**Written task**
Write the next part of the forum thread about pricing residential snow plowing, starting right after the last quoted question.

**Excerpt provided**

# Balancing service quality and competitive pricing



## lukepighetti (Jan 8, 2017)

Hey guys, I'm thinking of getting into residential plowing and the one thing I am having trouble with is coming up with a pricing structure that balances service quality and price.

Let's say you have a full residential route. Often times cars are parked in the driveway.

It starts snowing at 12AM, and by 6AM there is 4" on the ground and another 6" predicted to end at 4PM. Municipal plow has come along and made a nice mess for your customers.

What would your strategy be, and what would you charge them based on your current residential contract? How big is your route and what equipment are you using?


----------



## ktfbgb (Jan 31, 2016)

If the city plow comes along after you plowed the drive, then the customer can call you to come back to clean up the berm for a full price service call. This applies to my commercial and residential customers.


----------



## SnoFarmer (Oct 15, 2004)

lukepighetti said:


> Hey guys, I'm thinking of getting into residential plowing and the one thing I am having trouble with is coming up with a pricing structure that balances service quality and price.


Why? What are your costs? Ins etc etc.
Are you selling per push, sounds like it, have you thought about seasional pricing?



lukepighetti said:


> Let's say you have a full residential route. Often times cars are parked in the driveway.


So, I plow snow, not cars.
I'm not responsibel for vehicles or objects left in the drive.



lukepighetti said:


> It starts snowing at 12AM, and by 6AM there is 4" on the ground and another 6" predicted to end at 4PM. Municipal plow has come along and made a nice mess for your customers.


Why isn't the drive cleared before 6 am, don't your clients have jobs to go to?
Then plow again before they get home from work.

Then I'll open up the drives if the city plow has closed them in as needed.



lukepighetti said:


> What would your strategy be, and what would you charge them based on your current residential contract? How big is your route and what equipment are you using?

**Supplied material**

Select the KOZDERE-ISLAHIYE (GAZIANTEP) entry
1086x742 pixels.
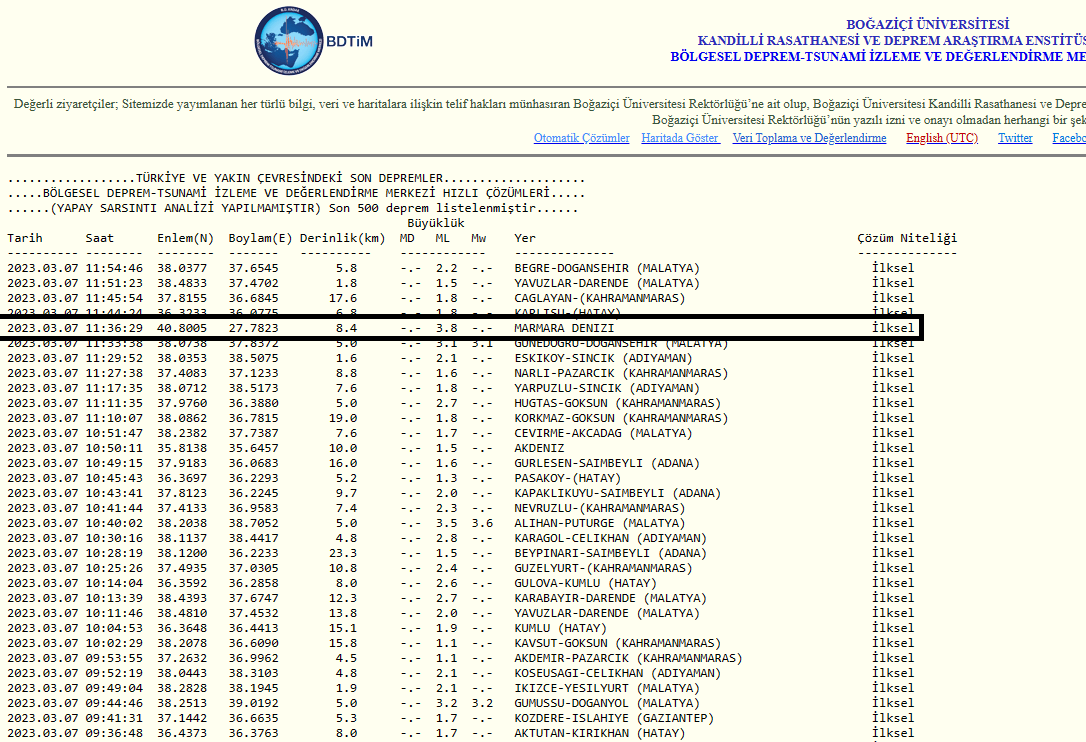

**Exercise result**
Every customer payes a diffrent seasional rate based on the size of the drive & difficulty.
Extras are salt and or shoveling at a additional fee.
A compact multi drive route.
A snowplow, shovels, ice scrapper, snowblower, truck , blinkey light,


----------



## lukepighetti (Jan 8, 2017)

Hey snofarmer,

If you show up to a home and the cars are in the drive, do you plow what you can and charge full price?

So it sounds like you'd do two pushes, one ideally before 4" accumulates and before they go to work, and once before they get home from work.

Where do you draw the line? What if it snows 2" after they return and you know their cars are going to still be there, and municipal brings in more snow?

I guess a better question would be, "what is the most pushes you did for the least amount of snow? what circumstances caused this?"


----------



## SnoFarmer (Oct 15, 2004)

Yes I did charge full price, but this can lead to disagreements. When chargeing on a perpush basises 

You have to decide on a trigger depth .
I recomend not letting it get over 2" for the am push.
Because they will complain about packed snow Turing to ice if they are allowed to drive on it.
Not everyone will shovel their drive....

If I was doing per push. You would have 2 service calls and One free drive-by to open the entrance if needed.

I'm all pre pay seasional. this way I'm not held hostage by the weather.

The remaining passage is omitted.